§ **The task**
Please repeat the following data word for word, leaving out the pictures.

====== Records for this exercise

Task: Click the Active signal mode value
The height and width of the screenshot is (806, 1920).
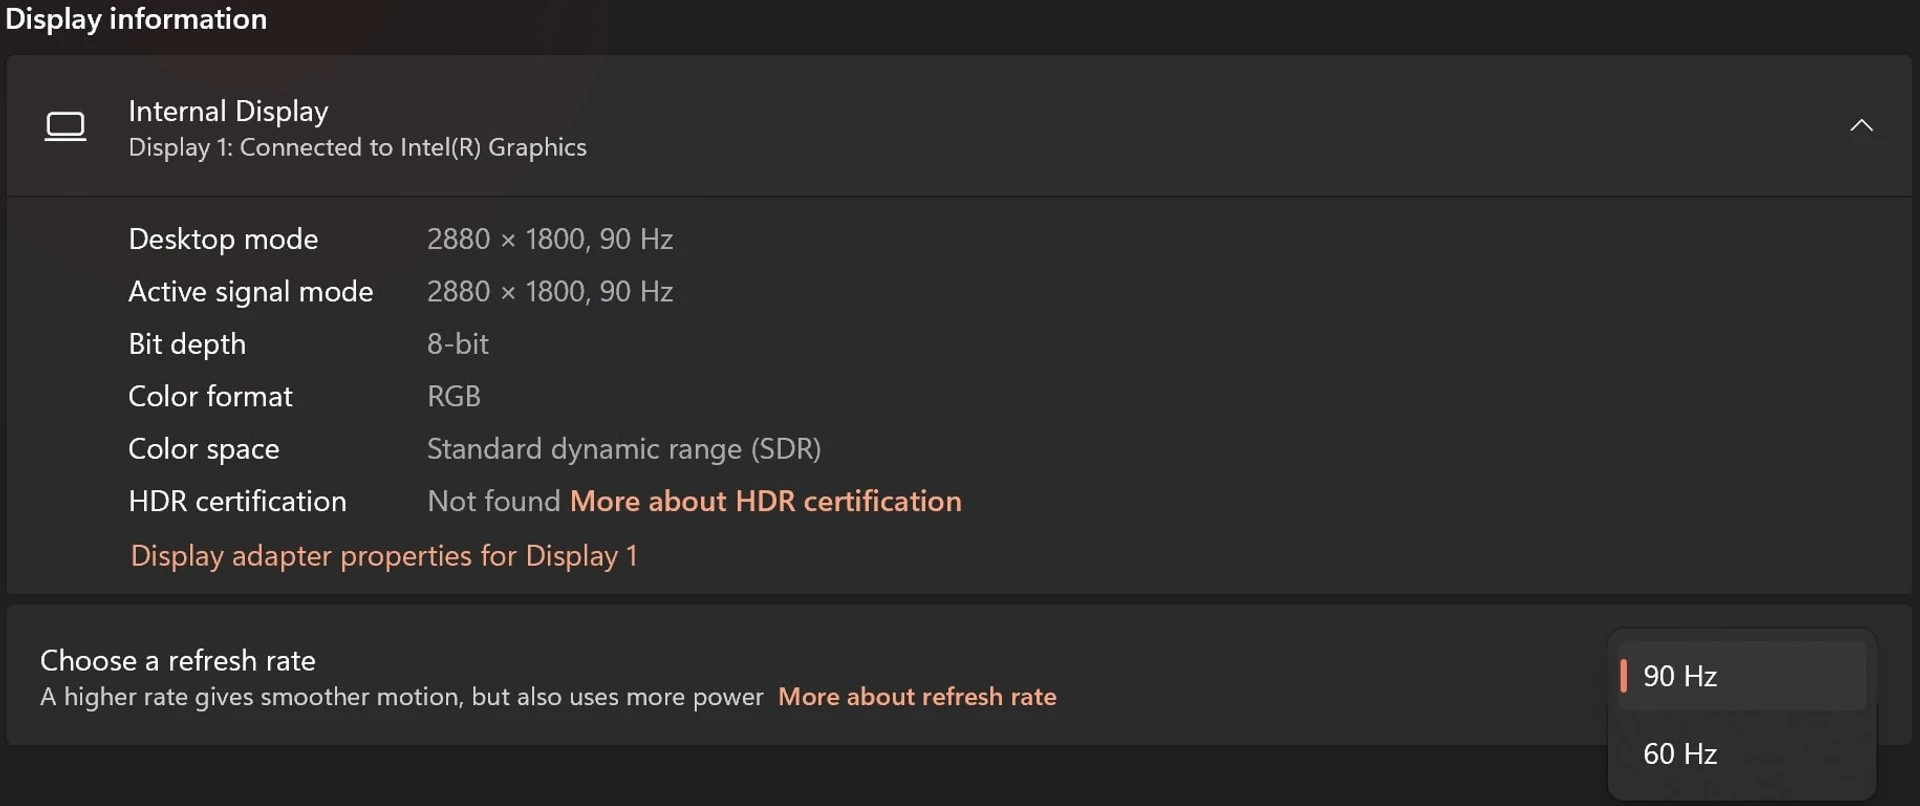Action: (x=549, y=292)
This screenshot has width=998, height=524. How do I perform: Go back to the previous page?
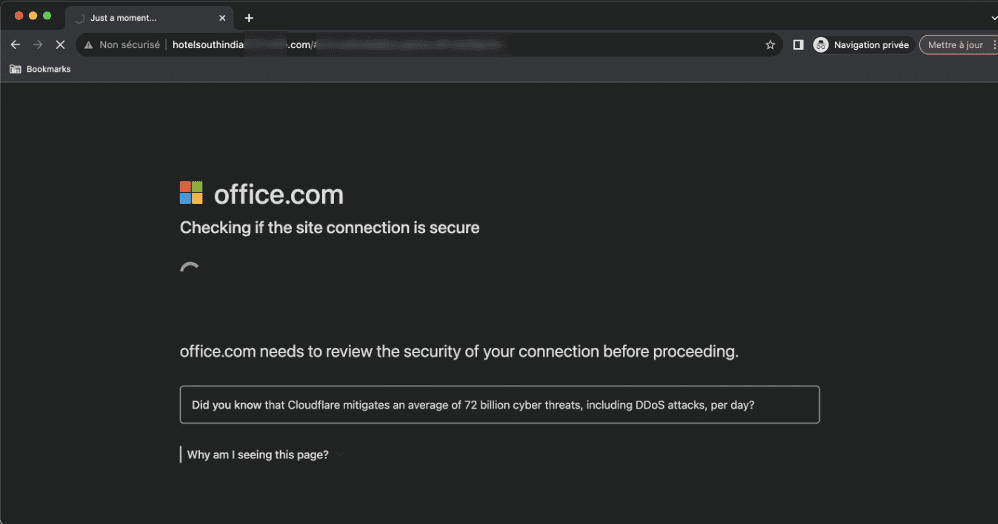click(x=15, y=45)
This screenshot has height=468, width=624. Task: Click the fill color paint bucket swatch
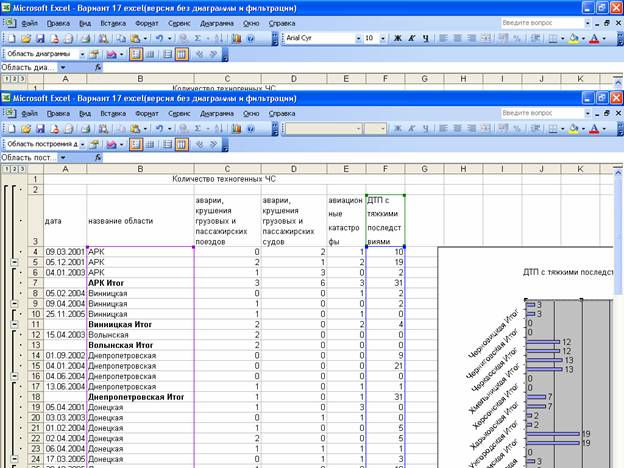(x=574, y=38)
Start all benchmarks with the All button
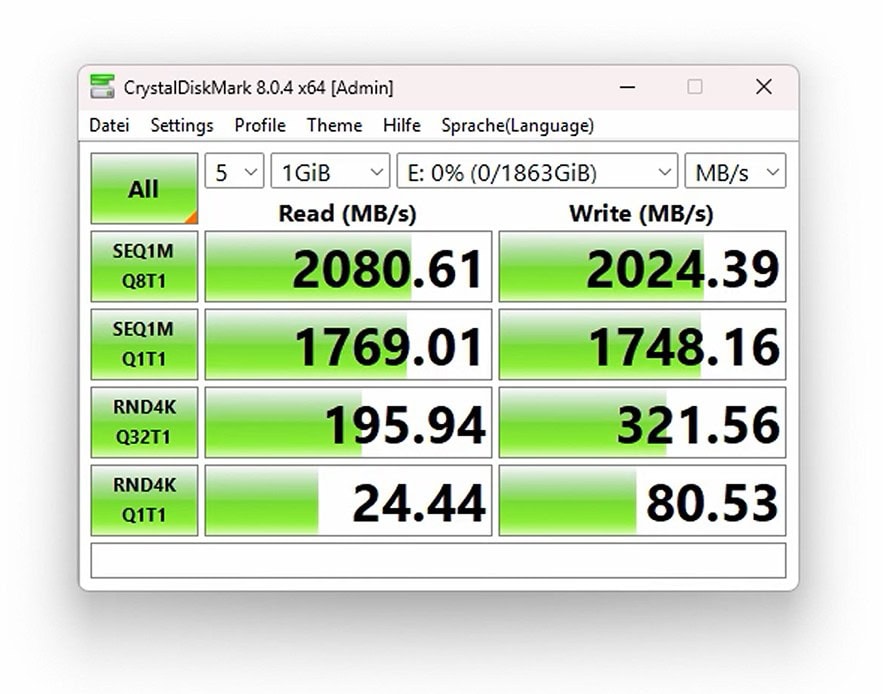The height and width of the screenshot is (694, 883). (x=144, y=189)
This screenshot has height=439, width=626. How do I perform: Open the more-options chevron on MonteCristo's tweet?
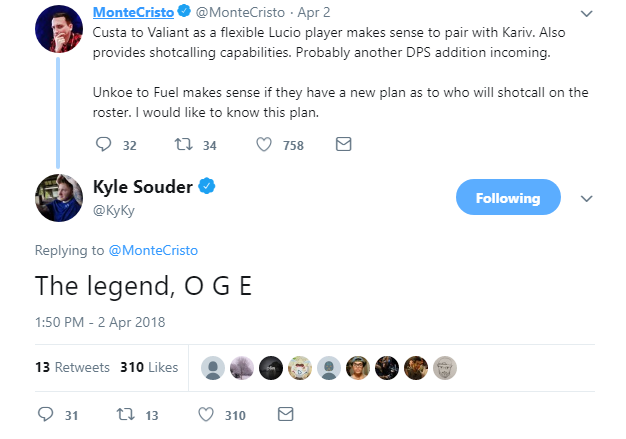point(587,14)
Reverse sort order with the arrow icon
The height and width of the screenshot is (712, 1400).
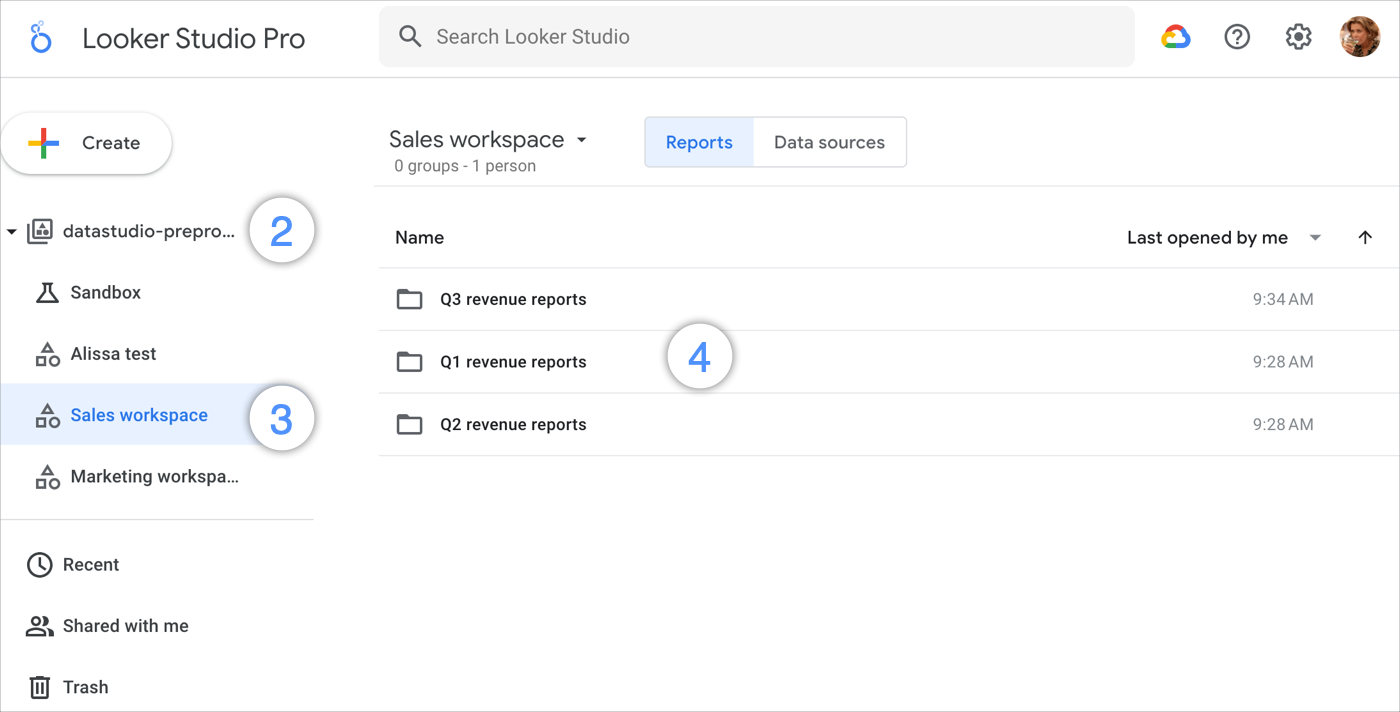coord(1366,237)
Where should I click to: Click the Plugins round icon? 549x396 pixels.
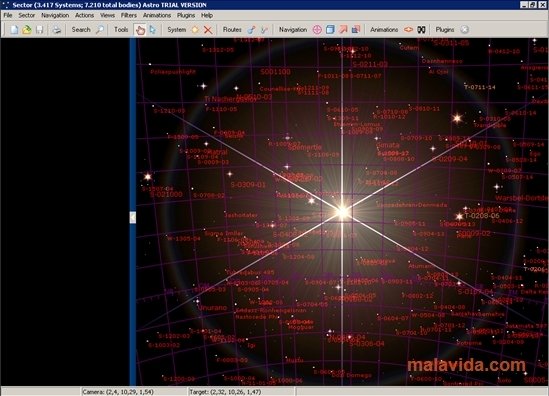464,30
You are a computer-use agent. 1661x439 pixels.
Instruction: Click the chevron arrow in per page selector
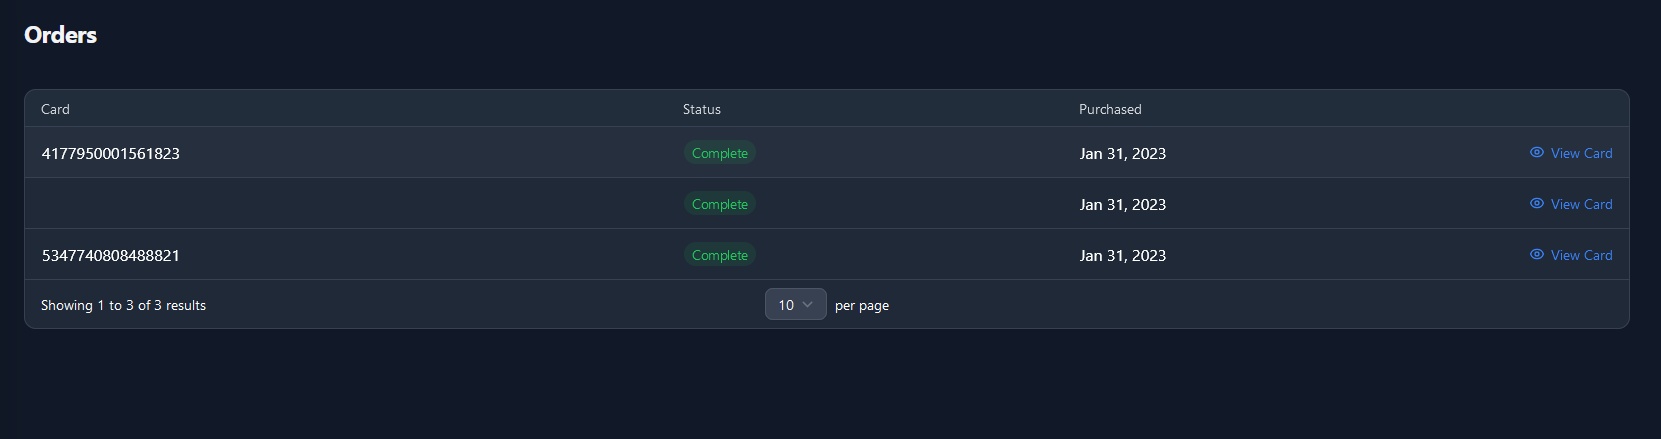tap(808, 305)
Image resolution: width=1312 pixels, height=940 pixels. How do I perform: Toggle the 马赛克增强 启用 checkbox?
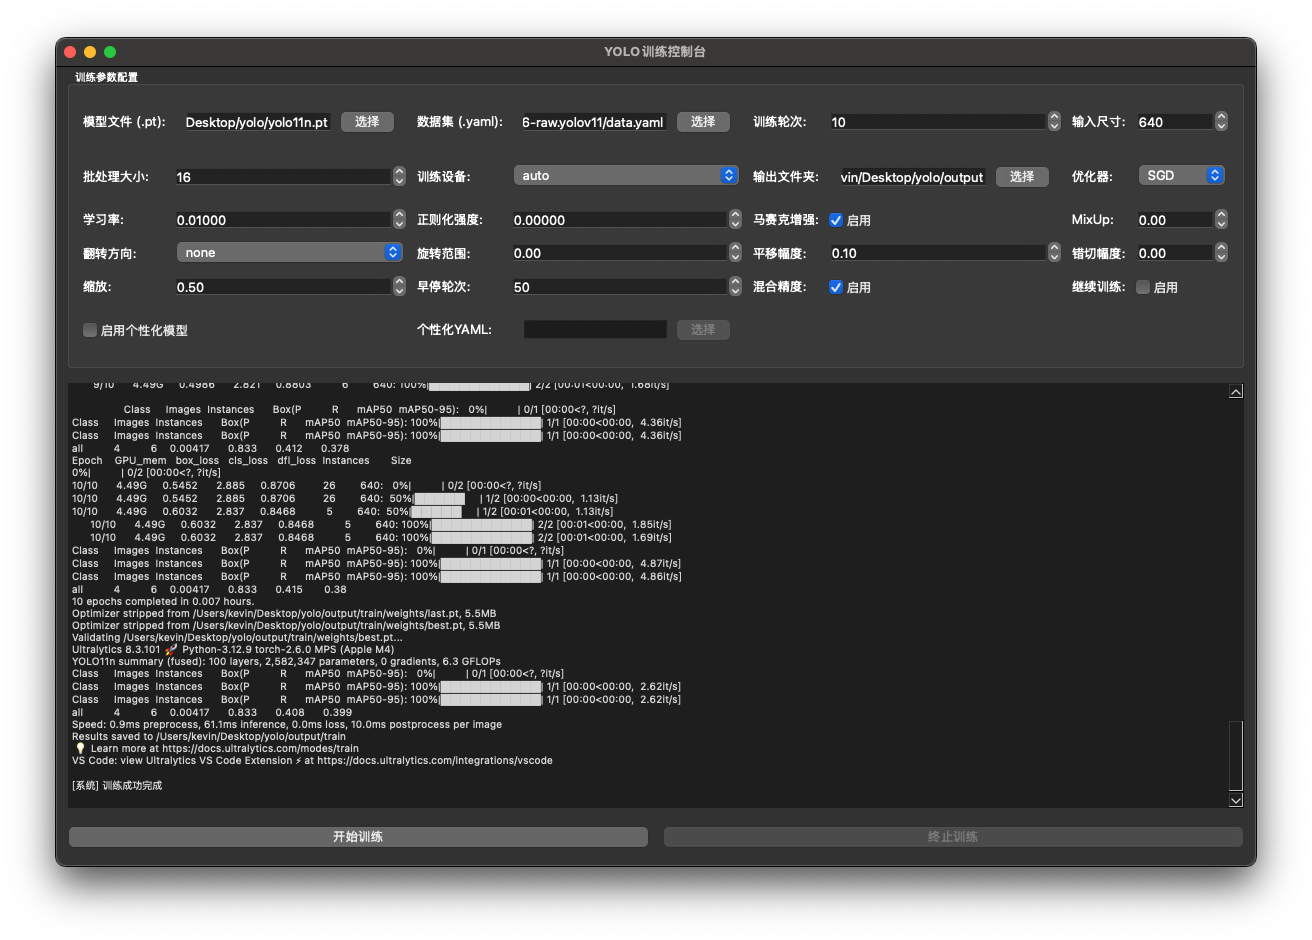[x=836, y=220]
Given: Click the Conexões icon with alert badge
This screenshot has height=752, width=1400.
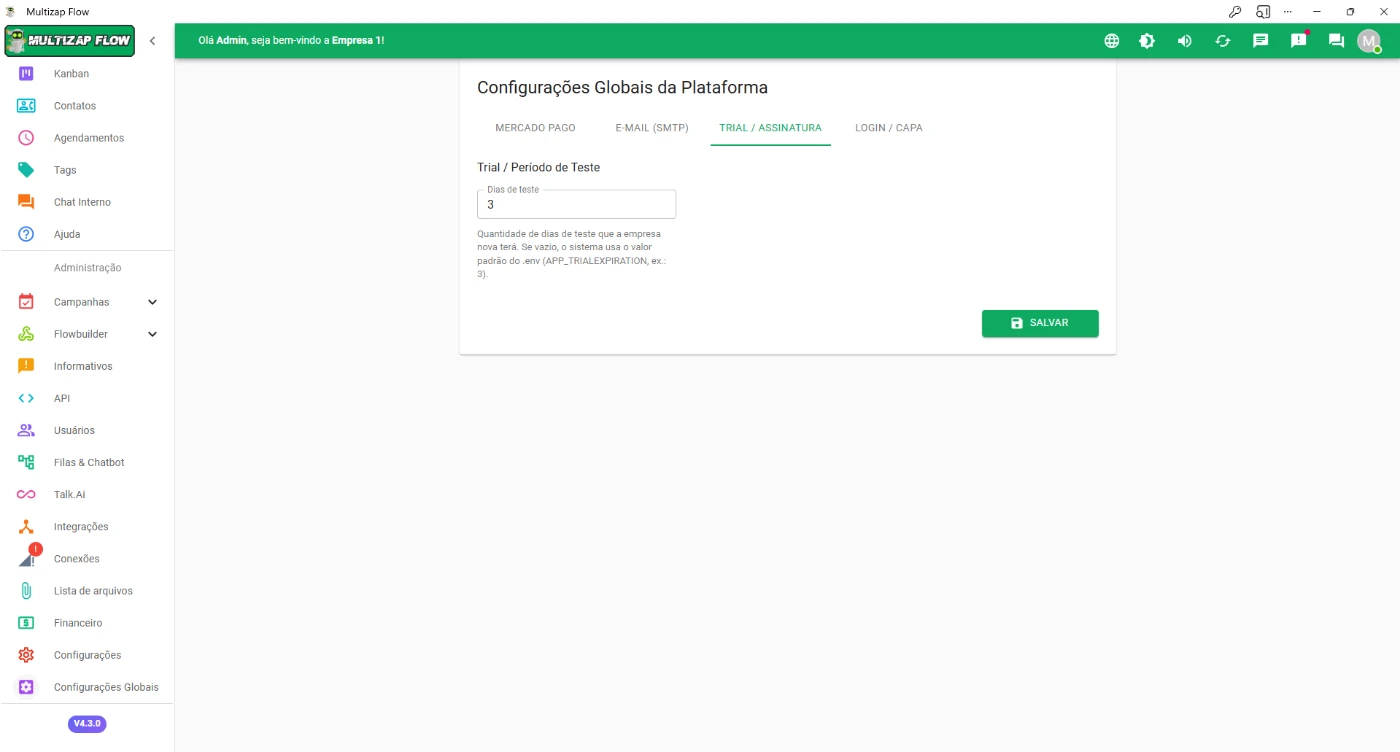Looking at the screenshot, I should (x=27, y=558).
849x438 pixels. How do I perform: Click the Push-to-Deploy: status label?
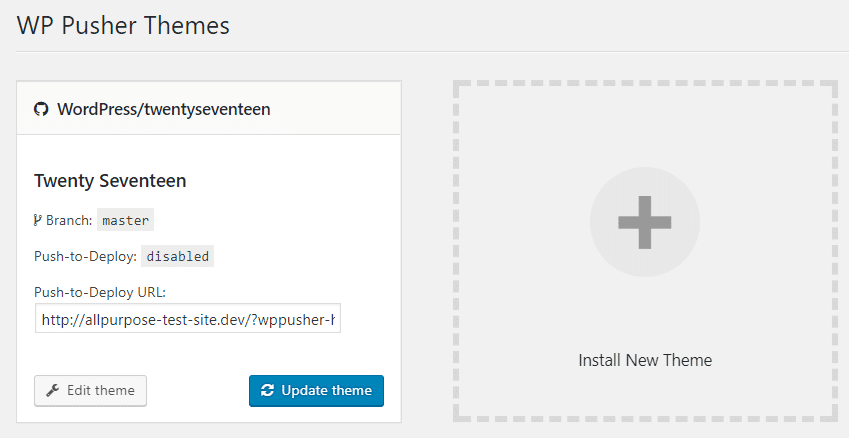tap(85, 256)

============

§ **Response to this task**
Task: Click the Active signal mode value
The height and width of the screenshot is (806, 1920).
Action: (x=549, y=292)
This screenshot has width=998, height=524. How do I perform: Go back to the previous page?
click(x=15, y=45)
This screenshot has height=468, width=624. Task: Click the fill color paint bucket swatch
(x=574, y=38)
Start all benchmarks with the All button
The height and width of the screenshot is (694, 883). (x=144, y=189)
This screenshot has height=439, width=626. How do I perform: Open the more-options chevron on MonteCristo's tweet?
point(587,14)
Reverse sort order with the arrow icon
The height and width of the screenshot is (712, 1400).
coord(1366,237)
Where should I click to: Click the Plugins round icon? 549x396 pixels.
464,30
You are a computer-use agent. 1661x439 pixels.
Instruction: Click the chevron arrow in per page selector
tap(808, 305)
Image resolution: width=1312 pixels, height=940 pixels. How do I perform: Toggle the 马赛克增强 启用 checkbox?
[x=836, y=220]
Given: Click the Conexões icon with alert badge
This screenshot has height=752, width=1400.
Looking at the screenshot, I should (x=27, y=558).
849x438 pixels. How do I perform: Click the Push-to-Deploy: status label?
tap(85, 256)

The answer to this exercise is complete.